* _Element and text location data_:

::::::::::

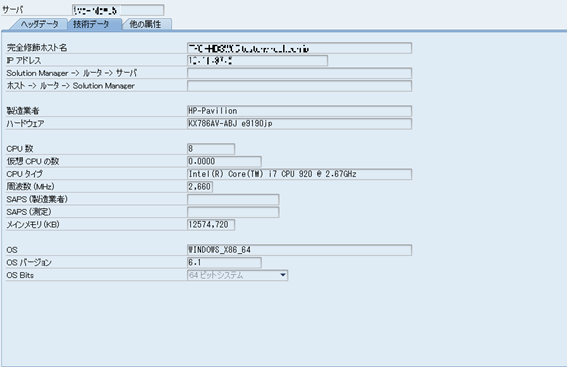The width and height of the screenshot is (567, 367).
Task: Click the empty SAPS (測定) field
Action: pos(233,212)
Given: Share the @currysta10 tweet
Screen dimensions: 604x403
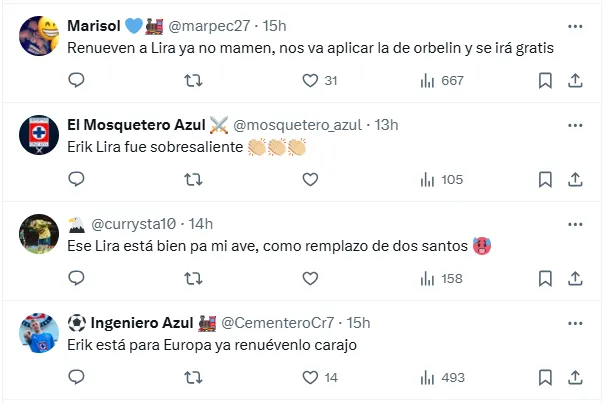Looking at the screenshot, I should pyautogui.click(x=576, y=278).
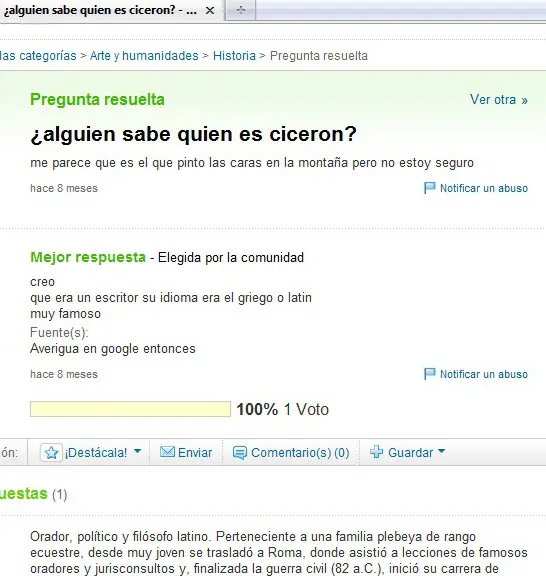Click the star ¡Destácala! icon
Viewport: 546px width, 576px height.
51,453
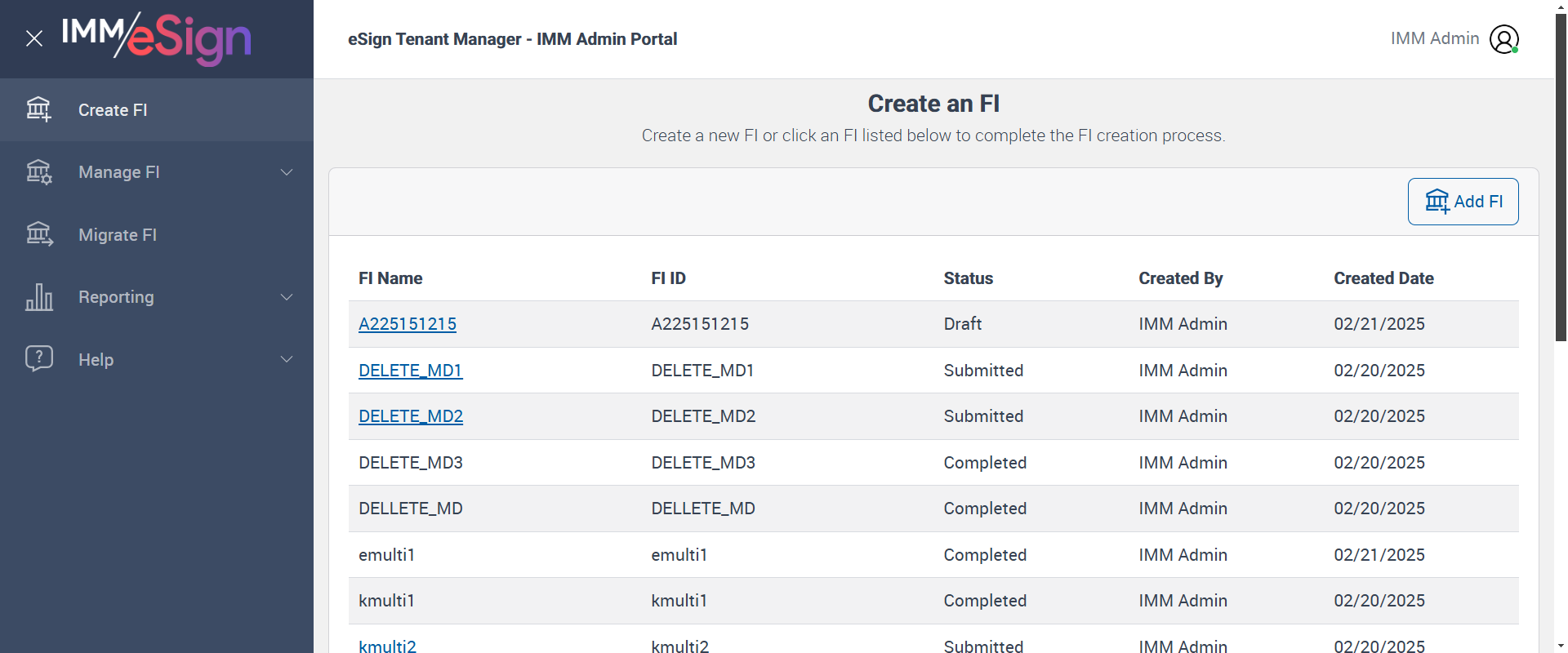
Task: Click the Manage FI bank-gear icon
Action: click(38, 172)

::::::::::

* _What is expected_: Reproduce all of the entries above word for word, omitting the pictures.

* _Exercise solution_:
The width and height of the screenshot is (567, 367).
Task: Click the empty SAPS (測定) field
Action: pos(233,212)
Given: Share the @currysta10 tweet
Screen dimensions: 604x403
Looking at the screenshot, I should pyautogui.click(x=576, y=278).
Click the star ¡Destácala! icon
Viewport: 546px width, 576px height.
51,453
Task: Click the Manage FI bank-gear icon
Action: click(38, 172)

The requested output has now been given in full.